The Angel Hotel is an AA 4-star Grade II listed hotel and inn at 15 Cross Street, in Abergavenny, Wales. It lies on the corner with Lower Castle Street and the main commercial street, Cross Street.

==History==
During the Georgian period, The Angel served as a coaching inn. It dated to before 1736, as records indicate that a William Dunwoody passed it on to his son. The current building dates to later, mainly the early 19th century with a southeast wing probably of the late 18th century. An 1834 map reveals that there was once a carriageway through to the inn-yard at the central entrance, but by the early 20th century this had been altered, as shown in photographs of the period. During the 1830s, the Sovereign Light Coach service ran carriages back and forth daily from the Angel Hotel to Hereford, while the Mountaineer service ran from Merthyr Tydfil, through to Newport and the Angel Hotel, before going on to Worcester, Wolverhampton and Birmingham.

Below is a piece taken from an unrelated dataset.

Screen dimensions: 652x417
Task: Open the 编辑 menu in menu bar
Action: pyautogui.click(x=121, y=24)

Renovations took place at the hotel in 1839. Later that year, the landlord, Charles Barrett, was found guilty under the Mutiny Act 1703 for failing to provide sufficient straw for two horses of the 12th Royal Lancers who were billeted at the hotel on 20 September. The landlord in 1840 is listed as a Thomas Morgan, who was succeeded by his son Vaughn Morgan in 1848. He had taken it on a three-year lease initially, but this was stretched out. Eventually, the owner of the land on which the hotel was located, Henry Somerset, 8th Duke of Beaufort, sold the property and Morgan continued as landlord under the new owner. In 1857, a Scotsman named Mr Mason took over as the landlord.

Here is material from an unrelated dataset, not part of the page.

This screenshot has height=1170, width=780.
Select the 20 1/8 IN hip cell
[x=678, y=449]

In September 1869 the hotel hosted the inaugural dinner ceremony of the Monmouthshire Polo Club.

The hotel became a Grade II listed building on 5 July 1952. In 1980–1, the hotel underwent a major renovation, with restructuring. Many of the furnishings date to that period, but several archways and dado panelling remain from earlier as does the main staircase, believed to be from the early 19th century.

Today The Angel is owned by the Griffiths family, who also run the Michelin-starred Walnut Tree restaurant in nearby Llanddewi Skirrid with Shaun Hill. It was voted AA Hotel of the year for Wales in 2016.

==Service==
The hotel contains 34 rooms and two 2-bedroom cottages as of 2016, and has four conference rooms and a ballroom accommodating up to 180 people. The deluxe rooms of the hotel are fitted with designer Villeroy and Boch bathrooms.

The Angel is served by the Foxhunter Bar and the Oak Room restaurant, headed by chef Wesley Gregarious Lynford Hammond. As of 2016 it was one of only nine hotels outside London to be a part of the UK Tea Guild and host to "Afternoon Tea".

==Reception==
The hotel is an AA 4-star hotel, with a restaurant which has been awarded an AA Rosette. In 2013, the hotel won the Award of Excellence from the Tea Guild's Top City and Country Hotel Awards. Fiona Duncan of The Daily Telegraph noted the "calm, stylish upstairs bedrooms with cream walls, snow-white beds dressed in pretty cashmere throws, quality brown furniture and smart bathrooms", awarding the hotel 8 out 10.
The hotel was included in The Good Hotel Guide for 2016.